▶ [Directions for this task] Copy the records from the line that contains "Viewport: 1278px width, 722px" through the line that contains "Open the Tortellini", both included, reproducing every line without change.

-*-

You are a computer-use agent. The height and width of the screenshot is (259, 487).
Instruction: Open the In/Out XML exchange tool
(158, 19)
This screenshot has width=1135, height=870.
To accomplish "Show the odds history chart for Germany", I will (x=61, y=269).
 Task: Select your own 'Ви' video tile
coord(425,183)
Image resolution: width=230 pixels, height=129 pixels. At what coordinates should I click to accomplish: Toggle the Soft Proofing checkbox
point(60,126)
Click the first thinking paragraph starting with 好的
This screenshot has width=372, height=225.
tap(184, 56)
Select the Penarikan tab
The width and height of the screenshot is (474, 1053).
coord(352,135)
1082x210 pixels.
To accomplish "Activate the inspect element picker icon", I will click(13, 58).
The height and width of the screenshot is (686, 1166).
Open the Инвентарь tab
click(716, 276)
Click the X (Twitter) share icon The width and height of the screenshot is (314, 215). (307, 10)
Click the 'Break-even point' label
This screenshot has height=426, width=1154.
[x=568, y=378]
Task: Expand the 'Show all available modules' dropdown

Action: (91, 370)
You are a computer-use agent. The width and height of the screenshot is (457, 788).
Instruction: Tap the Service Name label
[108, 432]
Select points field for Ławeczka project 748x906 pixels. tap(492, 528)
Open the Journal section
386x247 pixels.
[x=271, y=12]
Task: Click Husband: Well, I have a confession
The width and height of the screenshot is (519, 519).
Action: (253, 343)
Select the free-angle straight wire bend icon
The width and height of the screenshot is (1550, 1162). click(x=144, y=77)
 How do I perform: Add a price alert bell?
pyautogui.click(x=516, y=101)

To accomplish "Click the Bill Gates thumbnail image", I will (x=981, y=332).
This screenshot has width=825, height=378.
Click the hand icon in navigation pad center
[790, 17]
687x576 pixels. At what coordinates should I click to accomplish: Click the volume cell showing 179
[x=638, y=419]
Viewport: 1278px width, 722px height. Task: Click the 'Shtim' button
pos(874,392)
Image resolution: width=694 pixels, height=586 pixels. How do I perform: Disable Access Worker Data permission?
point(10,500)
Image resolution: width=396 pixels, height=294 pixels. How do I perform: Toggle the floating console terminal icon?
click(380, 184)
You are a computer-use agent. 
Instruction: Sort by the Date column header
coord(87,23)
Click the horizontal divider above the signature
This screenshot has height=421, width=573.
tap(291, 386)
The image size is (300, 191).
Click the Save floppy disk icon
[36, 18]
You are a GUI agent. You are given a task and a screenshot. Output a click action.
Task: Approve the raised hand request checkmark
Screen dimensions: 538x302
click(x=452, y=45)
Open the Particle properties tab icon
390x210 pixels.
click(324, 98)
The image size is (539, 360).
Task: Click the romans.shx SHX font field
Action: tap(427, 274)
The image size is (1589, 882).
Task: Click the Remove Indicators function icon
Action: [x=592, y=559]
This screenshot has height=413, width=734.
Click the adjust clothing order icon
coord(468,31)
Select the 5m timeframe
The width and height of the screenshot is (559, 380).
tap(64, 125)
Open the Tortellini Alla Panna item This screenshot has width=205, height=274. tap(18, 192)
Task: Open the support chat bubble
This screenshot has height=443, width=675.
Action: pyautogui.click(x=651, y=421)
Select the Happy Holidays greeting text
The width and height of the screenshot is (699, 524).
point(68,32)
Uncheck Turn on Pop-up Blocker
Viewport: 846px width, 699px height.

-*-

▶ [Solution to this problem]
Viewport: 1278px width, 722px height. Task: Click the 'Shtim' button
pos(874,392)
Image resolution: width=694 pixels, height=586 pixels. How do I perform: Disable Access Worker Data permission?
point(10,500)
Image resolution: width=396 pixels, height=294 pixels. How do I perform: Toggle the floating console terminal icon?
click(380, 184)
You are a computer-use agent. 
Instruction: Sort by the Date column header
coord(87,23)
Click the horizontal divider above the signature
This screenshot has height=421, width=573.
tap(291, 386)
The image size is (300, 191).
Click the Save floppy disk icon
[36, 18]
You are a GUI agent. You are given a task and a screenshot. Output a click action.
Task: Approve the raised hand request checkmark
Screen dimensions: 538x302
click(x=452, y=45)
Open the Particle properties tab icon
390x210 pixels.
click(324, 98)
The image size is (539, 360).
Task: Click the romans.shx SHX font field
Action: tap(427, 274)
The image size is (1589, 882).
Task: Click the Remove Indicators function icon
Action: [x=592, y=559]
This screenshot has height=413, width=734.
Click the adjust clothing order icon
coord(468,31)
Select the 5m timeframe
The width and height of the screenshot is (559, 380).
tap(64, 125)
Open the Tortellini Alla Panna item This screenshot has width=205, height=274. tap(18, 192)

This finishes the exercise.